PROBLEM: What lines in the records include the string "panel"? Return each one.

STUDY MATERIAL:
-- Opening Marker --

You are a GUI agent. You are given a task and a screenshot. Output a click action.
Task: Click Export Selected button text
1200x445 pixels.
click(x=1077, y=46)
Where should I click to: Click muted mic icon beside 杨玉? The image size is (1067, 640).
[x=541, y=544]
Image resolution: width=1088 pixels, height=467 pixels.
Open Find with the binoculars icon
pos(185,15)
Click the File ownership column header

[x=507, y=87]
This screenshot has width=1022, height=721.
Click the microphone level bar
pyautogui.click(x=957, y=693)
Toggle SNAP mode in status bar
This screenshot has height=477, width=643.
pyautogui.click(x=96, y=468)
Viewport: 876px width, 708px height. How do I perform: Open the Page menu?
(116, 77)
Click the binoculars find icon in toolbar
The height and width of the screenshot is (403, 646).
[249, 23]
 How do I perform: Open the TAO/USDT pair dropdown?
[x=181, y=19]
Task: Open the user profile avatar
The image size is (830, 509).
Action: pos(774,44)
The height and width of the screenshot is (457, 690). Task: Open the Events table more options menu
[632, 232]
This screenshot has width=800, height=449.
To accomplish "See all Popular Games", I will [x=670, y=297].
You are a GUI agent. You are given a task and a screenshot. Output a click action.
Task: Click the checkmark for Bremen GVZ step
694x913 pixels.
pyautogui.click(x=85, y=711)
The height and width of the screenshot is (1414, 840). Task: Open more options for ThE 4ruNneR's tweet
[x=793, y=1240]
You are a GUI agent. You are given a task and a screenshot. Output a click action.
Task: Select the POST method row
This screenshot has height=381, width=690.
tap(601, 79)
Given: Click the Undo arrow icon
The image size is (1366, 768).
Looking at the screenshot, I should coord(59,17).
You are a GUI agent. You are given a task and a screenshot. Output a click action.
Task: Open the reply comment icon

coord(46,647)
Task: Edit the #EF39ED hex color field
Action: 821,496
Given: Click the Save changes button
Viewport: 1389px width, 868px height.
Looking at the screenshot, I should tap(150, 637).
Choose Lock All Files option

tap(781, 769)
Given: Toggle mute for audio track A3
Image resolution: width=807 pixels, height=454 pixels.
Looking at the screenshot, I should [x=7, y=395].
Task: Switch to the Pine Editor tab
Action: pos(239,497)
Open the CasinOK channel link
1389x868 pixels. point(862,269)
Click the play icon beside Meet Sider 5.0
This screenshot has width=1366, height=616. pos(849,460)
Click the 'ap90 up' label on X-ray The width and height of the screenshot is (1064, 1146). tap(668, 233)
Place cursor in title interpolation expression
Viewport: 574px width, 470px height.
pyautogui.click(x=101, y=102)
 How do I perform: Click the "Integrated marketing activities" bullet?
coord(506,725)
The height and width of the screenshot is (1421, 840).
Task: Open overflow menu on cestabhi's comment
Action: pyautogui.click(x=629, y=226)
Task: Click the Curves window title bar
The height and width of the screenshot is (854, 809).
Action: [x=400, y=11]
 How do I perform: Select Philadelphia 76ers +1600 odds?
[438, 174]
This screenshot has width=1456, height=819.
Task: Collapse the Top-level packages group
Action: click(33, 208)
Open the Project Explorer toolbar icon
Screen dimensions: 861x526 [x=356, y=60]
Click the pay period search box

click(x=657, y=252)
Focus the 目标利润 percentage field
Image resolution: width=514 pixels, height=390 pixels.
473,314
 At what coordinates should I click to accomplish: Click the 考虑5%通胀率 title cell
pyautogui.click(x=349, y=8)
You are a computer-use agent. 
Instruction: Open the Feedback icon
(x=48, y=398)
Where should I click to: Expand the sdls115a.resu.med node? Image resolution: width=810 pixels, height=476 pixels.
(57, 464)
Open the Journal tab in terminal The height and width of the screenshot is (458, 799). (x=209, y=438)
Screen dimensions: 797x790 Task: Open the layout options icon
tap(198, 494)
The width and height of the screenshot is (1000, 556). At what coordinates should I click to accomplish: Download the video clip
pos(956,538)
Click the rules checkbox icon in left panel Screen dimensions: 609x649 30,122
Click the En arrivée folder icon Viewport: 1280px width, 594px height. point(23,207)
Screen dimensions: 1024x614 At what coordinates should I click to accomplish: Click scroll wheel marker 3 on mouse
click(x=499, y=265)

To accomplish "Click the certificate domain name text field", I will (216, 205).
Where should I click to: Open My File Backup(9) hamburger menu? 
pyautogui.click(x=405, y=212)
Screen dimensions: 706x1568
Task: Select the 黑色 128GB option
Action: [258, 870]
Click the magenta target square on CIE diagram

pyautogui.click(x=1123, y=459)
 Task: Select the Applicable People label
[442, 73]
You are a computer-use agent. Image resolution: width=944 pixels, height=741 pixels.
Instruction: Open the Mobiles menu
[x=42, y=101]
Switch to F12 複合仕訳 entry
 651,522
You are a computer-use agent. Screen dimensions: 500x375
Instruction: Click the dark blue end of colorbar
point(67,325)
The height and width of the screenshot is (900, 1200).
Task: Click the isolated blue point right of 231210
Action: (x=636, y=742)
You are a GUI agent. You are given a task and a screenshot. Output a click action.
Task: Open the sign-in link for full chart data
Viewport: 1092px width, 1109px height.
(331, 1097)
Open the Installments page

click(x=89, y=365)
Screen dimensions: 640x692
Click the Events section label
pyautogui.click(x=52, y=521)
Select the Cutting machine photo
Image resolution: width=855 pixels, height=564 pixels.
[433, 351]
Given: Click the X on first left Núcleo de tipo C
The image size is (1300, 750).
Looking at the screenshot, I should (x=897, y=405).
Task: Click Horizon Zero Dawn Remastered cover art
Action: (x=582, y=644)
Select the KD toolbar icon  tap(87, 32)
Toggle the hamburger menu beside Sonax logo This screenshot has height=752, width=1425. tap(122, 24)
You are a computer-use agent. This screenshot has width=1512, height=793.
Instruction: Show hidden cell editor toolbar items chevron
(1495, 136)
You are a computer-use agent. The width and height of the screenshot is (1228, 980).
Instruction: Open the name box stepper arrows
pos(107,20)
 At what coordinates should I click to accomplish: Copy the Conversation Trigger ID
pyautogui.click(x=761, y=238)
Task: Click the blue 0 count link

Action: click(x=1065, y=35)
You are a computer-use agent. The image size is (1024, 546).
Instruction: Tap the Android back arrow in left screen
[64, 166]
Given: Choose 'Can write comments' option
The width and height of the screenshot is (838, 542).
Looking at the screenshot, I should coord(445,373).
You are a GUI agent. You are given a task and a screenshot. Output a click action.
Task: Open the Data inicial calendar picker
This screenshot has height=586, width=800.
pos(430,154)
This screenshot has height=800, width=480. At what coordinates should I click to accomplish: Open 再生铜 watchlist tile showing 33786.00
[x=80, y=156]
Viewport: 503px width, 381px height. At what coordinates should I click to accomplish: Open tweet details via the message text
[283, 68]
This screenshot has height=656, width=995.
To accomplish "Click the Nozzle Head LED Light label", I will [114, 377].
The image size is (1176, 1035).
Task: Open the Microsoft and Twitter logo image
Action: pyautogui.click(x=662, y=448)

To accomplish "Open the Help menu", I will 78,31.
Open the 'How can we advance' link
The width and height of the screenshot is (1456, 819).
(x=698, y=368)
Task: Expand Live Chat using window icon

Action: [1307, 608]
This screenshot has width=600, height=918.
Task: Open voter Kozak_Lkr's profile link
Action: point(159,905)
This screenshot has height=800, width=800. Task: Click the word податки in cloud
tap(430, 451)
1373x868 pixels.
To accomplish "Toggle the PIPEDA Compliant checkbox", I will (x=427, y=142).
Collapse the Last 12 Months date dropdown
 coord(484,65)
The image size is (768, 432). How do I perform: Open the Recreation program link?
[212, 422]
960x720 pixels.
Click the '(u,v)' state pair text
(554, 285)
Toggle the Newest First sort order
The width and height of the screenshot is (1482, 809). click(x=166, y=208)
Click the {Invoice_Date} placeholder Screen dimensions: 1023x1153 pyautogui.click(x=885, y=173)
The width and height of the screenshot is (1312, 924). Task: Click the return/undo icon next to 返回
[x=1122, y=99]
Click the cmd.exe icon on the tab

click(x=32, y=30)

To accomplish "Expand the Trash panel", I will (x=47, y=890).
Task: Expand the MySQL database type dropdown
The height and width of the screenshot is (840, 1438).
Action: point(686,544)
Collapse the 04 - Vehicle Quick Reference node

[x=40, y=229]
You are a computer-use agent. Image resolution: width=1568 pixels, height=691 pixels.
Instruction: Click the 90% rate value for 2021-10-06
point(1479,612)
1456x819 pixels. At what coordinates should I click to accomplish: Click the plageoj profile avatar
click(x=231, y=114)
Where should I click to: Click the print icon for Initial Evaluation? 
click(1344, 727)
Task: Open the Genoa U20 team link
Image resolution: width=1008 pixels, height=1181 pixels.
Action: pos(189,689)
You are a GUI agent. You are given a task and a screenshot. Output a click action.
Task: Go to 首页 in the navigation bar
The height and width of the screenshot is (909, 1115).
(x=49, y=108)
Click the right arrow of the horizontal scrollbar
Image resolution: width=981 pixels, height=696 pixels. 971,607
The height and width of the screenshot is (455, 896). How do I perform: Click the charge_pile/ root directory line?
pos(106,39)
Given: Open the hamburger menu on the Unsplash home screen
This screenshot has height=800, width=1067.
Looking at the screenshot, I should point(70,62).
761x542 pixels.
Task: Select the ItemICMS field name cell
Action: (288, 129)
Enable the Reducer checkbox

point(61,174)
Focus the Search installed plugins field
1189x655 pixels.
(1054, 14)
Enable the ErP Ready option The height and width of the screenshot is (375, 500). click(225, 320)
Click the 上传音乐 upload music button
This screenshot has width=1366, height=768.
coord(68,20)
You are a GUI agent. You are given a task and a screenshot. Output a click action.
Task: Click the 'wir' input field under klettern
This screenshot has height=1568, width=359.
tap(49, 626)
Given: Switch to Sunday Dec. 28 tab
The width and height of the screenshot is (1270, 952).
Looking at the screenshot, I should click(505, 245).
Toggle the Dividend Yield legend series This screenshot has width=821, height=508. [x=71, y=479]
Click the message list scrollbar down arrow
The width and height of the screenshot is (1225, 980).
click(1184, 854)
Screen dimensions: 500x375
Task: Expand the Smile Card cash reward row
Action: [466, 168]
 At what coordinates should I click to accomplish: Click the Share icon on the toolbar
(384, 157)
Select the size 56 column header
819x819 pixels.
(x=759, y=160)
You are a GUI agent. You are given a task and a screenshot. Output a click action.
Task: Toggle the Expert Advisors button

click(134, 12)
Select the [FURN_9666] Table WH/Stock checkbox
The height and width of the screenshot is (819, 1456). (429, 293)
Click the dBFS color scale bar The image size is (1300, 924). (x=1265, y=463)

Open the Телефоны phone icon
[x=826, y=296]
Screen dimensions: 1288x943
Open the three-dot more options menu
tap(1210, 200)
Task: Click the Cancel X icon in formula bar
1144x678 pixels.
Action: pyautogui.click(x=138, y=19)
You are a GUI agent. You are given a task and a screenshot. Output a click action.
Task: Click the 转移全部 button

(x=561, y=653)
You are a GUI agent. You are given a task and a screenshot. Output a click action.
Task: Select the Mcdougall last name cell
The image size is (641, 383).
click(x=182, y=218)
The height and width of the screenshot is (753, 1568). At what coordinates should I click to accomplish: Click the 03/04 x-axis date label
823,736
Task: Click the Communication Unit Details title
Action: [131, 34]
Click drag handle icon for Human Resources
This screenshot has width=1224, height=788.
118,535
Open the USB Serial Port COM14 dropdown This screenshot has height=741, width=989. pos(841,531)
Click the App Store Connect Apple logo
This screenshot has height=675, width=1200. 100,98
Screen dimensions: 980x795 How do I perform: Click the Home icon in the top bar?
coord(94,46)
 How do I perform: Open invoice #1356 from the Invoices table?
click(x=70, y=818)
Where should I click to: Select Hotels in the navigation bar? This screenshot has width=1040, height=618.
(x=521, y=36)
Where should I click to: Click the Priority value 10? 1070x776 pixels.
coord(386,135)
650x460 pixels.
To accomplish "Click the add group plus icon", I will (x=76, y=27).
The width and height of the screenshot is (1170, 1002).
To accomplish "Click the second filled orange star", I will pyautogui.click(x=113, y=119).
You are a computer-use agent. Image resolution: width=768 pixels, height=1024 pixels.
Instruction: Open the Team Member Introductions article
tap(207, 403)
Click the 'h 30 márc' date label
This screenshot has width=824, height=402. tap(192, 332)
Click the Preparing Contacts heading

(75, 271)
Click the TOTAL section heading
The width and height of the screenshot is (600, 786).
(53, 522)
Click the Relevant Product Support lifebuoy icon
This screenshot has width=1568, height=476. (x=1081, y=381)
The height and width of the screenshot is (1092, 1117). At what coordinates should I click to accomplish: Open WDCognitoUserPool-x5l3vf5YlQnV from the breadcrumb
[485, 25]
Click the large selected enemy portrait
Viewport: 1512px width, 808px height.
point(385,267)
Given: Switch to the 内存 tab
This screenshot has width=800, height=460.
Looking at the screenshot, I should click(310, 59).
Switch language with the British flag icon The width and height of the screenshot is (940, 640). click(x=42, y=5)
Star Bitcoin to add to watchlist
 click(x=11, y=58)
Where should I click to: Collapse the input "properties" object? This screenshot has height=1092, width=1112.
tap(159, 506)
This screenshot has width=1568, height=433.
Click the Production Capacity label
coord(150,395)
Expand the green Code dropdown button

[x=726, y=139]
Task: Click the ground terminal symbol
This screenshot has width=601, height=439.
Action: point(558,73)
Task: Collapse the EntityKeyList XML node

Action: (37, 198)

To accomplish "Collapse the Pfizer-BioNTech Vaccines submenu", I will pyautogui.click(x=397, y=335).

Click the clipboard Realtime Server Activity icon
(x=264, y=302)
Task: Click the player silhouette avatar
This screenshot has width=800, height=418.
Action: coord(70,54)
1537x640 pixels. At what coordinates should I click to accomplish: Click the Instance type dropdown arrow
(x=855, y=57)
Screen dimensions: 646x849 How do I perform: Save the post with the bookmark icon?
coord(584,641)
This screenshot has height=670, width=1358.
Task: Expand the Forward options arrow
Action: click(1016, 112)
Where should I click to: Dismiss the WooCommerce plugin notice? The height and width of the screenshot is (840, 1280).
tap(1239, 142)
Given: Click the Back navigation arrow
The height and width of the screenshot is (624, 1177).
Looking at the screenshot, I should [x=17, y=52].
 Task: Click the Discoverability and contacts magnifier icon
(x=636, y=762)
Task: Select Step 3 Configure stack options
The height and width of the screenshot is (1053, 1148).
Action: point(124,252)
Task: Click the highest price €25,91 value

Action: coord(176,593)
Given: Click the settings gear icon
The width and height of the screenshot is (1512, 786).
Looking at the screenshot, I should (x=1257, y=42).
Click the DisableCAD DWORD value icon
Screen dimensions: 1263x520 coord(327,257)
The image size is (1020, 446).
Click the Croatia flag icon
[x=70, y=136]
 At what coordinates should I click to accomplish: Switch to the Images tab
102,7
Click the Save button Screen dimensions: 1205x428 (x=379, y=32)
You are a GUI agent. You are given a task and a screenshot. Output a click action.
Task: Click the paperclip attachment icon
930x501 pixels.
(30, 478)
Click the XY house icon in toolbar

-- Closing Marker --

SOLUTION:
Click the rules checkbox icon in left panel Screen dimensions: 609x649 30,122
To accomplish "Expand the Trash panel", I will (x=47, y=890).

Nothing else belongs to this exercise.